* BEGIN Excerpted text *
Wow! A huge number of LIPs were released with various announcements all week.
I didn't ant to push back my blogs I had written for a whole week so instead I figured I'd do a bunch at once.
Let's see if I can get them all down here:
- The Windows 7 Gujarati (ગુજરાતી) LIP, 32-bit only, must have English resources for fallback;
NUMBER OF SPEAKERS: 46 million speakers
NAME IN THE LANGUAGE ITSELF: ગુજરાતી
Gujarati is the official language of the Indian state of Gujarat and spoken by the majority of people there. It is one of India's 22 official languages and also spoken by migrant communities all over the world.
Gujarati was influenced by Persian during the five centuries of the rule of the Sultans not only in vocabulary but even in structure. An important caste dialect is that of descendants of Persians, the Parsis, who live in the southern part of Gujarat.
FUN FACTS:
• The mother tongue of both the "father of India", Gandhi, and the "father of Pakistan", Jinnah, was Gujarati. Gandhi's writing have strongly influenced the development of the language.
• Due to migration, there are substantial communities of Gujarati speakers in three East African countries: Tanzania has 250,000 speakers, Uganda 150,000 and Kenya 50,000. There are 300,000 Gujarati speakers in the United Kingdom.
MORE INFO: here
- The Windows 7 Galician (galego) LIP, 32-bit and 64-bit, must have Spanish resources for fallback;
NUMBER OF SPEAKERS: 3 million
NAME IN THE LANGUAGE ITSELF: galego
Galician is spoken by about 3 million people in the Autonomous Region of Galicia, in which it is the official regional language, and in neighboring areas in northwestern Spain.
* END Excerpted text *
* BEGIN Dataset extract *
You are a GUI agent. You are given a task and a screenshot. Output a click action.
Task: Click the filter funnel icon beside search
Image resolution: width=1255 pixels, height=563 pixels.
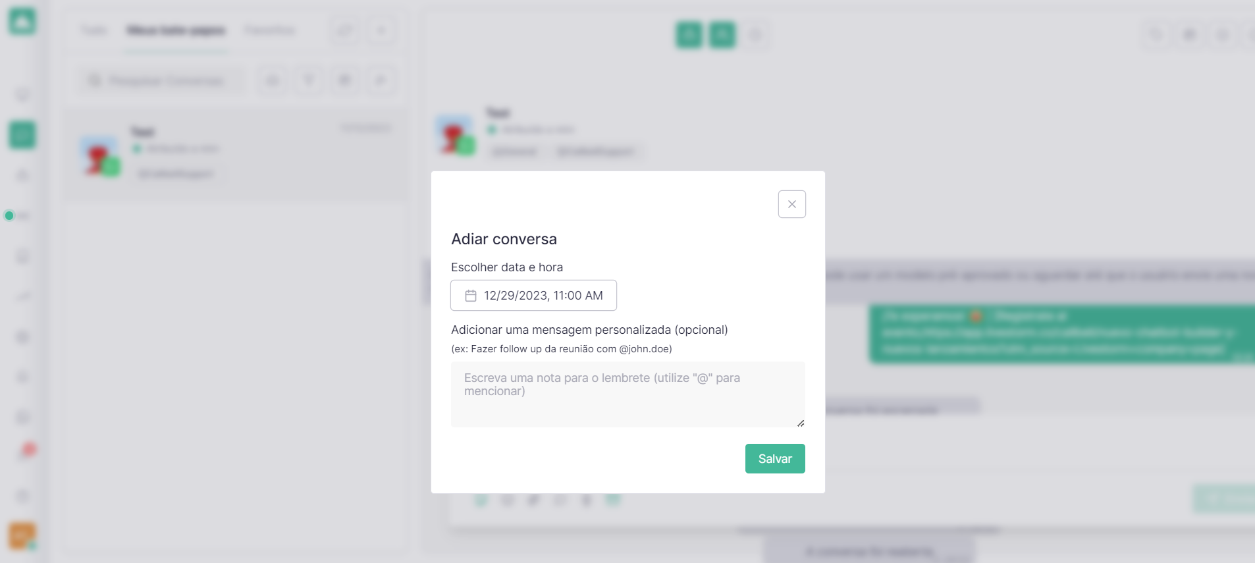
* END Dataset extract *
Reproduce the stretch of the Windows 7 language pack post from "I didn't ant" through "over the world.".

» Finished task:
I didn't ant to push back my blogs I had written for a whole week so instead I figured I'd do a bunch at once.
Let's see if I can get them all down here:
- The Windows 7 Gujarati (ગુજરાતી) LIP, 32-bit only, must have English resources for fallback;
NUMBER OF SPEAKERS: 46 million speakers
NAME IN THE LANGUAGE ITSELF: ગુજરાતી
Gujarati is the official language of the Indian state of Gujarat and spoken by the majority of people there. It is one of India's 22 official languages and also spoken by migrant communities all over the world.